Après avoir rappelé que celui «qui recherche le secours des tribunaux doit en principe le faire ouvertement en accord avec la transparence dont doit faire montre le système de justice» (paragr. 15), la Cour d’appel a indiqué que: «Le principe de la publicité des débats judiciaires doit donc être modulé lorsque nécessaire, de manière à préserver la capacité du justiciable à recourir aux tribunaux pour exercer ses droits, incluant ses droits fondamentaux.» (paragr. 21)

Application du test Dagenais/Mentuck

Ici, la Cour d’appel utilise le test énoncé dans les arrêts Dagenais c. Société Radio-Canada et R. c. Mentuck pour déterminer si une dérogation à la règle concernant la publicité des débats est justifiée. La Cour a indiqué que: «Étant donné la particularité des menaces imputées à l’intimé et son désir avoué de révéler au grand jour l’identité de l’appelant, on peut facilement supposer que la confiance des justiciables envers l’administration de la justice s’en trouvera ébranlée si aucune mesure ne permet un accès efficace aux tribunaux tout en assurant aux parties la préservation de leurs droits.» (paragr. 34).

[35]        En effet, il serait plutôt paradoxal que l’appelant soit placé dans la position de devoir renoncer à exercer un droit en raison d’une atteinte à sa dignité causée par des procédures judiciaires, alors que le recours lui-même vise justement à obtenir une réparation pour une atteinte à ce même droit. Encourager une telle antinomie ne peut que dissuader les justiciables placés dans une situation semblable à celle de l’appelant à exercer librement leurs droits légitimes devant un tribunal. Ce résultat, s’il ne pouvait être contré, aurait pour effet de déconsidérer la bonne administration de la justice.

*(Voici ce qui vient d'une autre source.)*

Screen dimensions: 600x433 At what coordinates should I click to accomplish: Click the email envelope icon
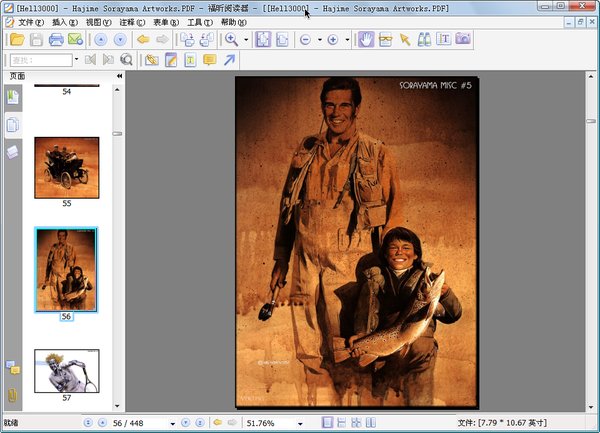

Retenant que «les effets bénéfiques de l’ordonnance d’anonymat sur les droits de l’appelant sont supérieurs aux effets préjudiciables susceptibles d’en découler» (paragr. 38), la Cour a autorisé le justiciable en cause à continuer à plaider sous l’initiale S.

Conclusion

Dans cette dernière affaire, la Cour d’appel, qui a rappelé que le respect du principe du caractère public des débats judiciaires, intimement lié à la liberté d’expression et à la liberté de la presse, assurait «le niveau de transparence requis pour l’examen critique des tribunaux et de leur fonctionnement» (paragr. 12), a précisé que:

[20]       Toutes ces exceptions et dérogations, qu’elles soient d’origine jurisprudentielle ou législative, reposent pour l’essentiel sur l’application judicieuse de la notion de «bonne administration de la justice».